> _Dataset entries_
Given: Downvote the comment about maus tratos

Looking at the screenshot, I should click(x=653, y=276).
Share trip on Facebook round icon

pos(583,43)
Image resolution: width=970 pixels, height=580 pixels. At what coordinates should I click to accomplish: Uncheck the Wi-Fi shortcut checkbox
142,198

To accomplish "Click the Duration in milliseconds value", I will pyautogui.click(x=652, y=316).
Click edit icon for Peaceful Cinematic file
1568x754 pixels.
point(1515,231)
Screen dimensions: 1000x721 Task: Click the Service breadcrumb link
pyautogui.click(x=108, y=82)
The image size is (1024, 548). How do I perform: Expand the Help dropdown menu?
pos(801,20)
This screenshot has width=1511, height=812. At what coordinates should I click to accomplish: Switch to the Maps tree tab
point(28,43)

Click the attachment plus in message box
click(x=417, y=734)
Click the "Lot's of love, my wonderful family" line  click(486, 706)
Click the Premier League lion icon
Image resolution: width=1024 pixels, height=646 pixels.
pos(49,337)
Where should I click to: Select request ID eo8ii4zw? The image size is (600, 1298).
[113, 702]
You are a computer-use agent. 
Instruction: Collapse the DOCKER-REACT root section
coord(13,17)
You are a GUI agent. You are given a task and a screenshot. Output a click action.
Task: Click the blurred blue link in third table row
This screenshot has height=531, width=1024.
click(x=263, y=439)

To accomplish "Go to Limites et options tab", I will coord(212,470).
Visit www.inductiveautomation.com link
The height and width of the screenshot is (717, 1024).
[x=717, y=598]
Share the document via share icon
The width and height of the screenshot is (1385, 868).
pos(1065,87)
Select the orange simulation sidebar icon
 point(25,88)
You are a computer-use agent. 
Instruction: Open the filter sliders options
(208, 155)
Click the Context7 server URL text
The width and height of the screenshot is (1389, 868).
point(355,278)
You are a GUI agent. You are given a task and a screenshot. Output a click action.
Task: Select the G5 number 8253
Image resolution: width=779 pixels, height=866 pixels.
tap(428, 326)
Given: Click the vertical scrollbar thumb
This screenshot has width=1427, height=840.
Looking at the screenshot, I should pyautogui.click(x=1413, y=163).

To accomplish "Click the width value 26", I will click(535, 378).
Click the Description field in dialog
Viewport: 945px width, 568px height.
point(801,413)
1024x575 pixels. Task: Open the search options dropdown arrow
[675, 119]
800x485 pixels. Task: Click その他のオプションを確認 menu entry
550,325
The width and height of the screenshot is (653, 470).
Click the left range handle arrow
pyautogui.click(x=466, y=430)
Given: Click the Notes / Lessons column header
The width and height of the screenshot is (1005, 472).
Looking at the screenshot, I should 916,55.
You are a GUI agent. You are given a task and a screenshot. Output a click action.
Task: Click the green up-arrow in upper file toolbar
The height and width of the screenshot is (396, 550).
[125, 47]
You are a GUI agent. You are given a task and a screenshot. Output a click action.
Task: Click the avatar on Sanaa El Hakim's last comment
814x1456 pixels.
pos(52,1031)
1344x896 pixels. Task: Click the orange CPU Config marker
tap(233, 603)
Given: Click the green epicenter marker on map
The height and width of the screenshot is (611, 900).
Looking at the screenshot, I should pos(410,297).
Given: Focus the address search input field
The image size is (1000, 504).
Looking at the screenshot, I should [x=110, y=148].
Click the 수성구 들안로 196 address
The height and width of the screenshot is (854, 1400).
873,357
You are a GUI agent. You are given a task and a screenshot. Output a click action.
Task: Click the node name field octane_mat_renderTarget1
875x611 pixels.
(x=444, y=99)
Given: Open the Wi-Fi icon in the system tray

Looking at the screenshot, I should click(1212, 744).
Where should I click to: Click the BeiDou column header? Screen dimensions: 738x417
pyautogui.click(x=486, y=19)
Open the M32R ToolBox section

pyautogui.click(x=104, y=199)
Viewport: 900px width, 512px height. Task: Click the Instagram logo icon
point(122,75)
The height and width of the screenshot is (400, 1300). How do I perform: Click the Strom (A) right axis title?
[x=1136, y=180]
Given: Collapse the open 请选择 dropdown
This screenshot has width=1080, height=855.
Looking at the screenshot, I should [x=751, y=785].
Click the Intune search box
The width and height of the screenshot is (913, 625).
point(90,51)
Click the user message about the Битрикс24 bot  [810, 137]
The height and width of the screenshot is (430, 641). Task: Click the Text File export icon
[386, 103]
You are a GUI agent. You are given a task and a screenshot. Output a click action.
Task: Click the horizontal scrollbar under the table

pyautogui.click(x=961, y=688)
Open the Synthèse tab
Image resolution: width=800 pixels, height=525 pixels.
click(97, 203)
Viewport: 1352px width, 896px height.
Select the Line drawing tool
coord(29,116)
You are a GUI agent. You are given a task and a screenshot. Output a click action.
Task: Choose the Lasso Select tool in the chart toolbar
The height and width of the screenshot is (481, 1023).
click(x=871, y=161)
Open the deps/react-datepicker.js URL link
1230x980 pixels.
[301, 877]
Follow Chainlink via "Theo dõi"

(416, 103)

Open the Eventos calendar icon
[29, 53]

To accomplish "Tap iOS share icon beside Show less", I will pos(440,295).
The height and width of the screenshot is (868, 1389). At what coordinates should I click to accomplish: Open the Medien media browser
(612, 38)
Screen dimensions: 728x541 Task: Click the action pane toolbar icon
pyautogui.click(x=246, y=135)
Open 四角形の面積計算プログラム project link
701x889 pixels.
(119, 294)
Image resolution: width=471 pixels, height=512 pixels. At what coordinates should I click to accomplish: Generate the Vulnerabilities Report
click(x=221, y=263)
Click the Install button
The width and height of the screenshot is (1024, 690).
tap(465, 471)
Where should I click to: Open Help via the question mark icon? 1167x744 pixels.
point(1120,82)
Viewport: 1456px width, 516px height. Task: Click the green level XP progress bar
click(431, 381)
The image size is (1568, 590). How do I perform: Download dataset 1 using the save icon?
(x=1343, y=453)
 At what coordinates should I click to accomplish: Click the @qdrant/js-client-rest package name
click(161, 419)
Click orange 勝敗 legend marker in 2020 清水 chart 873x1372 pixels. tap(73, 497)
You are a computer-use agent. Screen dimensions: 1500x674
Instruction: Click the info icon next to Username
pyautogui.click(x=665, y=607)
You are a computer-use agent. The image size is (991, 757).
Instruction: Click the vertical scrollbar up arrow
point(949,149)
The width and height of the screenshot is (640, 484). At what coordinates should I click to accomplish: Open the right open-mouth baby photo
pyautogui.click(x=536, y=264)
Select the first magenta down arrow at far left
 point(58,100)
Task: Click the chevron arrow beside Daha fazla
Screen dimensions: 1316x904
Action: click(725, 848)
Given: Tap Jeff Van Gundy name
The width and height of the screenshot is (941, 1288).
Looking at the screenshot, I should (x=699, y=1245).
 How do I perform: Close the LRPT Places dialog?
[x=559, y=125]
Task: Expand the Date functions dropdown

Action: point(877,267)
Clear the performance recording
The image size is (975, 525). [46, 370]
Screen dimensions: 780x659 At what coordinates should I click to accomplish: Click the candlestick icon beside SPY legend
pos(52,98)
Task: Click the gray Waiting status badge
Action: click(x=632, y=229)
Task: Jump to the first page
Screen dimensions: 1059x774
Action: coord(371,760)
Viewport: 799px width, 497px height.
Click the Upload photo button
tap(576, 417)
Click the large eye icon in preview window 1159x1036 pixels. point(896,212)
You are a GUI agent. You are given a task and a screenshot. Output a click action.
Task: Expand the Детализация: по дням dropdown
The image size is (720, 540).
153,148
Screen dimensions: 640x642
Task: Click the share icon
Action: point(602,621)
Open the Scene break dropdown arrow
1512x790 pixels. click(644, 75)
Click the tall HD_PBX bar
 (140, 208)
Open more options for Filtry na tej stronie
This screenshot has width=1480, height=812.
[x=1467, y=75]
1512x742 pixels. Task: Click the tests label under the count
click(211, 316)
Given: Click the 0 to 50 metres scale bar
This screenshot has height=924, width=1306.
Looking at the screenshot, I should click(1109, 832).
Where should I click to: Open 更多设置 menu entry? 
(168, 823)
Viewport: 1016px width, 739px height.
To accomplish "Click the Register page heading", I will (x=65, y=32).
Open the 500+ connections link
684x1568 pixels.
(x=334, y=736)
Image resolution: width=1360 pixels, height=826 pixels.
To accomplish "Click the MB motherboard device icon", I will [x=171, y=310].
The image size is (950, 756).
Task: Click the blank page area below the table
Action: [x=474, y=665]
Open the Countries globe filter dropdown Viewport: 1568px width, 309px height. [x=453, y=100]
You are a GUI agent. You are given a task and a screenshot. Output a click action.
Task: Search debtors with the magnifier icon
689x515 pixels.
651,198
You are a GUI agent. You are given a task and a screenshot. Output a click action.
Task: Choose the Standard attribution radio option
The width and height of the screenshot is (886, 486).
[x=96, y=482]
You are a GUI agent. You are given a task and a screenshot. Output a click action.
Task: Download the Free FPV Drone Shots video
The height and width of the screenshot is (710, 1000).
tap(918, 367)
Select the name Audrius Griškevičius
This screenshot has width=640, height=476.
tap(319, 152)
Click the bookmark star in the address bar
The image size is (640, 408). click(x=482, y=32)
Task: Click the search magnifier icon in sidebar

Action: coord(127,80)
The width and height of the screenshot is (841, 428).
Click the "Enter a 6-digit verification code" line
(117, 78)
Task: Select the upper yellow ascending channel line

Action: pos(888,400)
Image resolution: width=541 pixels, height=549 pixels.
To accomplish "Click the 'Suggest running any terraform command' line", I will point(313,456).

> _Your goal_
Above are the records; copy exactly the lines from the line with "Select the orange simulation sidebar icon" through the line with "Given: Click the vertical scrollbar thumb", both included.

> _Result of the exercise_
Select the orange simulation sidebar icon
 point(25,88)
You are a computer-use agent. 
Instruction: Open the filter sliders options
(208, 155)
Click the Context7 server URL text
The width and height of the screenshot is (1389, 868).
point(355,278)
You are a GUI agent. You are given a task and a screenshot. Output a click action.
Task: Select the G5 number 8253
Image resolution: width=779 pixels, height=866 pixels.
tap(428, 326)
Given: Click the vertical scrollbar thumb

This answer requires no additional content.